Data excerpts:
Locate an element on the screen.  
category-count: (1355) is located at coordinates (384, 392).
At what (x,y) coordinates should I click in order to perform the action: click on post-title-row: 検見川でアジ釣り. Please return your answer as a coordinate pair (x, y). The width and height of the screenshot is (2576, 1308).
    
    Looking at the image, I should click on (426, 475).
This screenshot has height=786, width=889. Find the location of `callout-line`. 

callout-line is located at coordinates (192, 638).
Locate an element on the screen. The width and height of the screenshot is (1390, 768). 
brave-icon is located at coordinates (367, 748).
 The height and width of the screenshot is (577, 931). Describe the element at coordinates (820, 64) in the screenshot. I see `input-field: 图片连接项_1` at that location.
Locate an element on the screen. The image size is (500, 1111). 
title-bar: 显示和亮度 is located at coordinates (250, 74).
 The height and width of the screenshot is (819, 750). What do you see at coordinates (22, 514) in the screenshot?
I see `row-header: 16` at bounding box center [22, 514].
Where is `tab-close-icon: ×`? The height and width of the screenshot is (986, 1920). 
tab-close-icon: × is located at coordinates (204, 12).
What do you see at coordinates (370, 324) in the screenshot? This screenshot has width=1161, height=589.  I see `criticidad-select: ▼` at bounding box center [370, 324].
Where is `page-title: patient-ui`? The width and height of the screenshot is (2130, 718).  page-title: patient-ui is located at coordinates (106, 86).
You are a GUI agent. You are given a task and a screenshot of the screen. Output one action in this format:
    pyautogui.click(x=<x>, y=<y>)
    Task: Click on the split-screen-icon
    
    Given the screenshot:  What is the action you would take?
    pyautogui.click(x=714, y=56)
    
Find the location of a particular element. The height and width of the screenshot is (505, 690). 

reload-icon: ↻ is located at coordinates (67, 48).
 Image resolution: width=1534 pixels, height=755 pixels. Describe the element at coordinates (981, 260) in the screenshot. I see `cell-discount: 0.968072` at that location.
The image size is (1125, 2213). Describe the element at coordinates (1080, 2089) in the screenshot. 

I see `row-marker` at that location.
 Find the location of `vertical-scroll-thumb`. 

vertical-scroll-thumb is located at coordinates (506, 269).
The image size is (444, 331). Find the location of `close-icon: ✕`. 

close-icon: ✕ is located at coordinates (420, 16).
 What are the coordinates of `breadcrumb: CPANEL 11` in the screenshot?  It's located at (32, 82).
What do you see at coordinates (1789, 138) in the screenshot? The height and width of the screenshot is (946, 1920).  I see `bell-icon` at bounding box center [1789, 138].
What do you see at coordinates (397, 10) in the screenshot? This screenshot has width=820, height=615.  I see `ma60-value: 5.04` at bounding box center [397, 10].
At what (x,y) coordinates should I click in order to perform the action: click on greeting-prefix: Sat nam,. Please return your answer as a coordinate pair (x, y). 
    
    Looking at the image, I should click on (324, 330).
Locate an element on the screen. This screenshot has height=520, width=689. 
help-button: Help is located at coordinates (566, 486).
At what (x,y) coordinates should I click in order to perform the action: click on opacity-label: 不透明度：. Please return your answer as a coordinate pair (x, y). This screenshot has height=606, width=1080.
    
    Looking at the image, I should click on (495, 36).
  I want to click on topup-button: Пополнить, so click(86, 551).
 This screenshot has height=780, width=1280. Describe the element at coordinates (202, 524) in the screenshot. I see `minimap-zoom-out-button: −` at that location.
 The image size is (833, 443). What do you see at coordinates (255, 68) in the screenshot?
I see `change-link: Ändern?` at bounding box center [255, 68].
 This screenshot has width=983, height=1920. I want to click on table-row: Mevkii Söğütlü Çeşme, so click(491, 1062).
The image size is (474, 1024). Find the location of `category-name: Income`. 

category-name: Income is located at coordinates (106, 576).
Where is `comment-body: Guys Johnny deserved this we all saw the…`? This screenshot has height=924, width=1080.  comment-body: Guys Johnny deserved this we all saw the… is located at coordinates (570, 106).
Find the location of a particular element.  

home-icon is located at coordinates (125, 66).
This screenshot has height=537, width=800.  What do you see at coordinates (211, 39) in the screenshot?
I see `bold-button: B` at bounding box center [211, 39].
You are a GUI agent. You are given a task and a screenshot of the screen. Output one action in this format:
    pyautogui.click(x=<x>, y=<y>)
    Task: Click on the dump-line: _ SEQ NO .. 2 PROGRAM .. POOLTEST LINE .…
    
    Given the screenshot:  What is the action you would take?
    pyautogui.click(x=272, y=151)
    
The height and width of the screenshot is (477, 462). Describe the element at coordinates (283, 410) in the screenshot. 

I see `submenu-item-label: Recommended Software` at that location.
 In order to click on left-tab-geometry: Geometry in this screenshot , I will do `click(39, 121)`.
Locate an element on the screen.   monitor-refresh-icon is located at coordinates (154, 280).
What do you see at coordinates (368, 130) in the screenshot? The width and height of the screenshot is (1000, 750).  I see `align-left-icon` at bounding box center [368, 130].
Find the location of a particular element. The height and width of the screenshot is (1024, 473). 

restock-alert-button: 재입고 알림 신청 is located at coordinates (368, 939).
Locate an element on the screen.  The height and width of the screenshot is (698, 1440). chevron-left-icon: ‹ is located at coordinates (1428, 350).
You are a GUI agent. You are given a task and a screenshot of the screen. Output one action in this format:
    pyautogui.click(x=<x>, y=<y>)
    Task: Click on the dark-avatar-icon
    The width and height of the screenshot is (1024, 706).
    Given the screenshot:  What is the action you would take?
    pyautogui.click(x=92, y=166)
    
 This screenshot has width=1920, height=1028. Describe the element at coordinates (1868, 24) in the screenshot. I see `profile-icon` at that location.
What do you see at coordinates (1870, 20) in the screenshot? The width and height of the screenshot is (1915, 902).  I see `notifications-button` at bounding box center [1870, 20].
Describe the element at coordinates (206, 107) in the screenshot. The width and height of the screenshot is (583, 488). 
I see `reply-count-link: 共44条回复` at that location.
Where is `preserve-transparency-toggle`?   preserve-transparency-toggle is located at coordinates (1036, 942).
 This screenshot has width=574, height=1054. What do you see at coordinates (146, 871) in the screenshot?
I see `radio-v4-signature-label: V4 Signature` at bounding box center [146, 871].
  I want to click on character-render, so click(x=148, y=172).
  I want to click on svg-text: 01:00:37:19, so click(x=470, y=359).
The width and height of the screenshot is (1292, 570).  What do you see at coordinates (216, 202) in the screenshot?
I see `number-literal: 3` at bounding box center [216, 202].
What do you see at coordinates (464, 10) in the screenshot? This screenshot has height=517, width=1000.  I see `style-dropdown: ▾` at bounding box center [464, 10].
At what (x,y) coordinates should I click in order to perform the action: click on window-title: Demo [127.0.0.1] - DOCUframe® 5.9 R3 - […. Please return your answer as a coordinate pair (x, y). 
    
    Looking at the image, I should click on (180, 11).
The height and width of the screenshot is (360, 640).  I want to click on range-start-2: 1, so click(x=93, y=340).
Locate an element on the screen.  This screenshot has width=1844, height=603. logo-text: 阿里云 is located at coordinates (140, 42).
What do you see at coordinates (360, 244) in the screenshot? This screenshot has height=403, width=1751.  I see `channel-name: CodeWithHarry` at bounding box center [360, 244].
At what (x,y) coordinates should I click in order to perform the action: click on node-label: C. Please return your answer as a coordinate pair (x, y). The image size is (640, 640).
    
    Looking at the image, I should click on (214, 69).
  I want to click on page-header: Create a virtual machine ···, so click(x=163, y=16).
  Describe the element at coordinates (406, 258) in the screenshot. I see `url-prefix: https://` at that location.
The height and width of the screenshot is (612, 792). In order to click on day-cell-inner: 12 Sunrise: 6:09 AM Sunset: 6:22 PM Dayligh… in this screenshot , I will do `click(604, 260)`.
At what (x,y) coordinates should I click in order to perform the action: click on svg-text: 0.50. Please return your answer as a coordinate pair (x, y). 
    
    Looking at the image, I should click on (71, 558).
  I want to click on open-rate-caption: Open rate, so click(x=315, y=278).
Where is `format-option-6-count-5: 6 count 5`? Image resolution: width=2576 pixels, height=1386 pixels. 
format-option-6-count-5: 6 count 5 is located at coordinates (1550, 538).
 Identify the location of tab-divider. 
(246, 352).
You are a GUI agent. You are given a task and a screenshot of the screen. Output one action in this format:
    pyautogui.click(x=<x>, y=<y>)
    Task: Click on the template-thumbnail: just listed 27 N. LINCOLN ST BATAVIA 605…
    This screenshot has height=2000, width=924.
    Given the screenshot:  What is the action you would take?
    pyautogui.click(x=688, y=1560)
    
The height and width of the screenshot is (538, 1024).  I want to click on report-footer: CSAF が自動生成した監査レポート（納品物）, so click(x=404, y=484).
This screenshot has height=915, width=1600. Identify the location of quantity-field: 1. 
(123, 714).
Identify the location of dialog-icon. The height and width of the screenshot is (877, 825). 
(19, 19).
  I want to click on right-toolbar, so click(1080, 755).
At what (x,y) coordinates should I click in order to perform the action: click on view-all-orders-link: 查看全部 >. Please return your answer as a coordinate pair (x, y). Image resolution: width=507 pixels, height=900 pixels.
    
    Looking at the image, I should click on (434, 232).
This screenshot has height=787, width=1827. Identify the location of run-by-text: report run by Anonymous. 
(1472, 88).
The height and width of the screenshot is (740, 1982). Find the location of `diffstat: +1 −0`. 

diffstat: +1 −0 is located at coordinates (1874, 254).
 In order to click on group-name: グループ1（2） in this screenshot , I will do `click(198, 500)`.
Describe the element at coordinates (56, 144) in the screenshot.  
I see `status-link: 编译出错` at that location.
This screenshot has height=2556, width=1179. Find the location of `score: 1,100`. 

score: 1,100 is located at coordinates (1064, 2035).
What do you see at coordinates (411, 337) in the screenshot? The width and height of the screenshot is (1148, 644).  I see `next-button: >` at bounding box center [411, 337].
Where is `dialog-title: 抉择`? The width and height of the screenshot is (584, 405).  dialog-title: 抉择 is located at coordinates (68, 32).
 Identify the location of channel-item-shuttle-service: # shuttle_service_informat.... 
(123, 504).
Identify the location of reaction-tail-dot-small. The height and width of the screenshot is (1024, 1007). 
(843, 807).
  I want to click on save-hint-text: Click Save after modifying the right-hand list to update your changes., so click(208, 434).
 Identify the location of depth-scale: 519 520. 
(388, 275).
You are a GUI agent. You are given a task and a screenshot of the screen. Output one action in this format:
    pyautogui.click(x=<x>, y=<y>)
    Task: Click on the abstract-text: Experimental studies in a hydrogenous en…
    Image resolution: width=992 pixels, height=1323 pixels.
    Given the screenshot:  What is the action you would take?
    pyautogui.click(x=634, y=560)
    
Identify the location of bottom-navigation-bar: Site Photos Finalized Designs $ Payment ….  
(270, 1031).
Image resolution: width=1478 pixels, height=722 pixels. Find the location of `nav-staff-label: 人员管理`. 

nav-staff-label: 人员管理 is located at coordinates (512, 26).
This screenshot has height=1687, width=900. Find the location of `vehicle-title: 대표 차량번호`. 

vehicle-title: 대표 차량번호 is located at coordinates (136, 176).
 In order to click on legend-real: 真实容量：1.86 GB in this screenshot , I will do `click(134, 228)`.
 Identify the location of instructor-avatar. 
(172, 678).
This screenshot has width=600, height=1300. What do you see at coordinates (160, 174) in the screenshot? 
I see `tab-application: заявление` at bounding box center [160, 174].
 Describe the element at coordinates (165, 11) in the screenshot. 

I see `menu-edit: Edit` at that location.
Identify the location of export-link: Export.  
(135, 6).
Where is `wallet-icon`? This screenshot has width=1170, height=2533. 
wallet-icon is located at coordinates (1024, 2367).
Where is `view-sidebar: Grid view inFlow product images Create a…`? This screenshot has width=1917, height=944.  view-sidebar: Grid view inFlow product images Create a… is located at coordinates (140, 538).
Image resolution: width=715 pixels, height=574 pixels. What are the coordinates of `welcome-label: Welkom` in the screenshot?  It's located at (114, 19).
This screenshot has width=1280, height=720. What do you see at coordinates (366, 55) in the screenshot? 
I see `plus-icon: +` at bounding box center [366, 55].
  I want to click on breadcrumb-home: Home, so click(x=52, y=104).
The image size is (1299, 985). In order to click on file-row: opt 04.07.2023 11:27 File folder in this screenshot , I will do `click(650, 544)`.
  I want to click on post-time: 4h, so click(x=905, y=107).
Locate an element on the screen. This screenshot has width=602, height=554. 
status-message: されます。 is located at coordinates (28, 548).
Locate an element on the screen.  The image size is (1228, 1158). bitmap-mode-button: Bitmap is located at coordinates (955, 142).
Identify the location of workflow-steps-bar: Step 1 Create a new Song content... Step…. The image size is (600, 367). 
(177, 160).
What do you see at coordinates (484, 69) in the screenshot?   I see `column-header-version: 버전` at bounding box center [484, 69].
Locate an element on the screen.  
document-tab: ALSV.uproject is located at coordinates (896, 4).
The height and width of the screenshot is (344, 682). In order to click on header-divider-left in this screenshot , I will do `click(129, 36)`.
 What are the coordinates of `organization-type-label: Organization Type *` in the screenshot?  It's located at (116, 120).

> **Exercise aim**
Which lines of the records above contain the string "staff"? List each of those lines in full, matching case exactly.

> **Answer box**
Image resolution: width=1478 pixels, height=722 pixels. Find the location of `nav-staff-label: 人员管理`. 
nav-staff-label: 人员管理 is located at coordinates (512, 26).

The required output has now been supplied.